SUPPLIED DATA below:

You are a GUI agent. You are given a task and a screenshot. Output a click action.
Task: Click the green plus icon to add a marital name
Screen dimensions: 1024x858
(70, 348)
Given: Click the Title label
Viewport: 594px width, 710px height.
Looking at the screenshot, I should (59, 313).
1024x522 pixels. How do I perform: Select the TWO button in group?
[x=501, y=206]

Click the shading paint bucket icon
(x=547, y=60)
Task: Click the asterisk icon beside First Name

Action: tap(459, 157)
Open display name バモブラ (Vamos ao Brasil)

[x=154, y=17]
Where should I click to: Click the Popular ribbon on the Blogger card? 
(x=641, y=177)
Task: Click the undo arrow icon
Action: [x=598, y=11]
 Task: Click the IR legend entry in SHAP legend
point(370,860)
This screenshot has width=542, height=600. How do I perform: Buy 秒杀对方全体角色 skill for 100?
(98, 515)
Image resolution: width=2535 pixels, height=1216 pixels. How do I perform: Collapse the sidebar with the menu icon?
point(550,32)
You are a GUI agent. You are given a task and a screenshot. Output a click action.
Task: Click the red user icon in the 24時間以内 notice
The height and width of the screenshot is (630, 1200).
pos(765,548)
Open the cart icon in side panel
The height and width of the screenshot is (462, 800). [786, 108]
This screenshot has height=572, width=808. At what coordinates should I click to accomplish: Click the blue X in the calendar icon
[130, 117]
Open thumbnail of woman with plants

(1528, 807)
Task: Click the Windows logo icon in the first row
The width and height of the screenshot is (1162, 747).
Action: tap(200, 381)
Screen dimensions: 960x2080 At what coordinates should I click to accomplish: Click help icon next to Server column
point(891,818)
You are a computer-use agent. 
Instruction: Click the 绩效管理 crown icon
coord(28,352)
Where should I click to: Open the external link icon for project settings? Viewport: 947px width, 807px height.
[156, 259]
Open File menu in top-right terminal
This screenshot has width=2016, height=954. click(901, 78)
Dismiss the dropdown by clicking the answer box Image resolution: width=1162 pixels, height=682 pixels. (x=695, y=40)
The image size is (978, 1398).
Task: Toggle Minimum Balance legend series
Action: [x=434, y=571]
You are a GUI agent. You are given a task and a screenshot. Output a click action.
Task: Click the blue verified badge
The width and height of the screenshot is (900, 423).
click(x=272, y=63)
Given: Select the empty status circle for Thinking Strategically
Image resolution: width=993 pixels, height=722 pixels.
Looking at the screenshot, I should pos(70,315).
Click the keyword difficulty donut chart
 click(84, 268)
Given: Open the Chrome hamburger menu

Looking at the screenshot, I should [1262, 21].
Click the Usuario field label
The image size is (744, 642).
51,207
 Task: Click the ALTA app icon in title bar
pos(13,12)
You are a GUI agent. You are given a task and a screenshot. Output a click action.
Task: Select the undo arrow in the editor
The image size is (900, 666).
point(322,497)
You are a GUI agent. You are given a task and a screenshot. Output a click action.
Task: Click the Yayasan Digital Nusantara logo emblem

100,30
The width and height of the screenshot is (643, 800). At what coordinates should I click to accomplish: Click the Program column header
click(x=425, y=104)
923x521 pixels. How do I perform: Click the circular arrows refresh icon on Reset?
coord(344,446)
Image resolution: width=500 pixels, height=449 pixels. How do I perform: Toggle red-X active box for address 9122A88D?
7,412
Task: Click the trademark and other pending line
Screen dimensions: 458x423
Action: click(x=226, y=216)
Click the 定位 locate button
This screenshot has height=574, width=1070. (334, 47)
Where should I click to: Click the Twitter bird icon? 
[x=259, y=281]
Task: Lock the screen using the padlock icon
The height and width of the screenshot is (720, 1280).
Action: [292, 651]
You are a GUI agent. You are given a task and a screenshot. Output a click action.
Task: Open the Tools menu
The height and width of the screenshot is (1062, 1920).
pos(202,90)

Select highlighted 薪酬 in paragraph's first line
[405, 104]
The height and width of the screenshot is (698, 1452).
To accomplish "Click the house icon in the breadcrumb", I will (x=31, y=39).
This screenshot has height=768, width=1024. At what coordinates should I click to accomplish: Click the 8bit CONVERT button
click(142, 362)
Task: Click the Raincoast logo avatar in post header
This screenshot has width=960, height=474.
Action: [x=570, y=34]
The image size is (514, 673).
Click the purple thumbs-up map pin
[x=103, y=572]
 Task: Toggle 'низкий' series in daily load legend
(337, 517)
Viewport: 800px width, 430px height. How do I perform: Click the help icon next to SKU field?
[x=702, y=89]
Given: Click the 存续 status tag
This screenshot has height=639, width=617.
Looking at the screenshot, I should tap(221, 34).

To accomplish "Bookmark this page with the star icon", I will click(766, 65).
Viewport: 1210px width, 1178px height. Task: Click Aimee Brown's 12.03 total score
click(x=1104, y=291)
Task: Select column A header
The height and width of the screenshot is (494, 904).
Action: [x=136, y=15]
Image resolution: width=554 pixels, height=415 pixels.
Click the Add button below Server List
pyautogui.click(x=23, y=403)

End of SUPPLIED DATA.

## TASK DIRECTIONS
Retype each entry without altering a single word.

## SOLUTION TO THE PROBLEM
You are a GUI agent. You are given a task and a screenshot. Output a click action.
Task: Click the green plus icon to add a marital name
Screen dimensions: 1024x858
(70, 348)
Given: Click the Title label
Viewport: 594px width, 710px height.
Looking at the screenshot, I should (59, 313).
1024x522 pixels. How do I perform: Select the TWO button in group?
[x=501, y=206]

Click the shading paint bucket icon
(x=547, y=60)
Task: Click the asterisk icon beside First Name

Action: tap(459, 157)
Open display name バモブラ (Vamos ao Brasil)

[x=154, y=17]
Where should I click to: Click the Popular ribbon on the Blogger card? 
(x=641, y=177)
Task: Click the undo arrow icon
Action: [x=598, y=11]
 Task: Click the IR legend entry in SHAP legend
point(370,860)
This screenshot has width=542, height=600. How do I perform: Buy 秒杀对方全体角色 skill for 100?
(98, 515)
Image resolution: width=2535 pixels, height=1216 pixels. How do I perform: Collapse the sidebar with the menu icon?
point(550,32)
You are a GUI agent. You are given a task and a screenshot. Output a click action.
Task: Click the red user icon in the 24時間以内 notice
The height and width of the screenshot is (630, 1200).
pos(765,548)
Open the cart icon in side panel
The height and width of the screenshot is (462, 800). [786, 108]
This screenshot has height=572, width=808. At what coordinates should I click to accomplish: Click the blue X in the calendar icon
[130, 117]
Open thumbnail of woman with plants

(1528, 807)
Task: Click the Windows logo icon in the first row
The width and height of the screenshot is (1162, 747).
Action: tap(200, 381)
Screen dimensions: 960x2080 At what coordinates should I click to accomplish: Click help icon next to Server column
point(891,818)
You are a computer-use agent. 
Instruction: Click the 绩效管理 crown icon
coord(28,352)
Where should I click to: Open the external link icon for project settings? Viewport: 947px width, 807px height.
[156, 259]
Open File menu in top-right terminal
This screenshot has width=2016, height=954. click(901, 78)
Dismiss the dropdown by clicking the answer box Image resolution: width=1162 pixels, height=682 pixels. (x=695, y=40)
The image size is (978, 1398).
Task: Toggle Minimum Balance legend series
Action: [x=434, y=571]
You are a GUI agent. You are given a task and a screenshot. Output a click action.
Task: Click the blue verified badge
The width and height of the screenshot is (900, 423).
click(x=272, y=63)
Given: Select the empty status circle for Thinking Strategically
Image resolution: width=993 pixels, height=722 pixels.
Looking at the screenshot, I should pos(70,315).
Click the keyword difficulty donut chart
 click(84, 268)
Given: Open the Chrome hamburger menu

Looking at the screenshot, I should [1262, 21].
Click the Usuario field label
The image size is (744, 642).
51,207
 Task: Click the ALTA app icon in title bar
pos(13,12)
You are a GUI agent. You are given a task and a screenshot. Output a click action.
Task: Select the undo arrow in the editor
The image size is (900, 666).
point(322,497)
You are a GUI agent. You are given a task and a screenshot. Output a click action.
Task: Click the Yayasan Digital Nusantara logo emblem

100,30
The width and height of the screenshot is (643, 800). At what coordinates should I click to accomplish: Click the Program column header
click(x=425, y=104)
923x521 pixels. How do I perform: Click the circular arrows refresh icon on Reset?
coord(344,446)
Image resolution: width=500 pixels, height=449 pixels. How do I perform: Toggle red-X active box for address 9122A88D?
7,412
Task: Click the trademark and other pending line
Screen dimensions: 458x423
Action: click(x=226, y=216)
Click the 定位 locate button
This screenshot has height=574, width=1070. (334, 47)
Where should I click to: Click the Twitter bird icon? 
[x=259, y=281]
Task: Lock the screen using the padlock icon
The height and width of the screenshot is (720, 1280).
Action: [292, 651]
You are a GUI agent. You are given a task and a screenshot. Output a click action.
Task: Open the Tools menu
The height and width of the screenshot is (1062, 1920).
pos(202,90)

Select highlighted 薪酬 in paragraph's first line
[405, 104]
The height and width of the screenshot is (698, 1452).
To accomplish "Click the house icon in the breadcrumb", I will (x=31, y=39).
This screenshot has height=768, width=1024. At what coordinates should I click to accomplish: Click the 8bit CONVERT button
click(142, 362)
Task: Click the Raincoast logo avatar in post header
This screenshot has width=960, height=474.
Action: [x=570, y=34]
The image size is (514, 673).
Click the purple thumbs-up map pin
[x=103, y=572]
 Task: Toggle 'низкий' series in daily load legend
(337, 517)
Viewport: 800px width, 430px height. How do I perform: Click the help icon next to SKU field?
[x=702, y=89]
Given: Click the 存续 status tag
This screenshot has height=639, width=617.
Looking at the screenshot, I should tap(221, 34).

To accomplish "Bookmark this page with the star icon", I will click(766, 65).
Viewport: 1210px width, 1178px height. Task: Click Aimee Brown's 12.03 total score
click(x=1104, y=291)
Task: Select column A header
The height and width of the screenshot is (494, 904).
Action: [x=136, y=15]
Image resolution: width=554 pixels, height=415 pixels.
Click the Add button below Server List
pyautogui.click(x=23, y=403)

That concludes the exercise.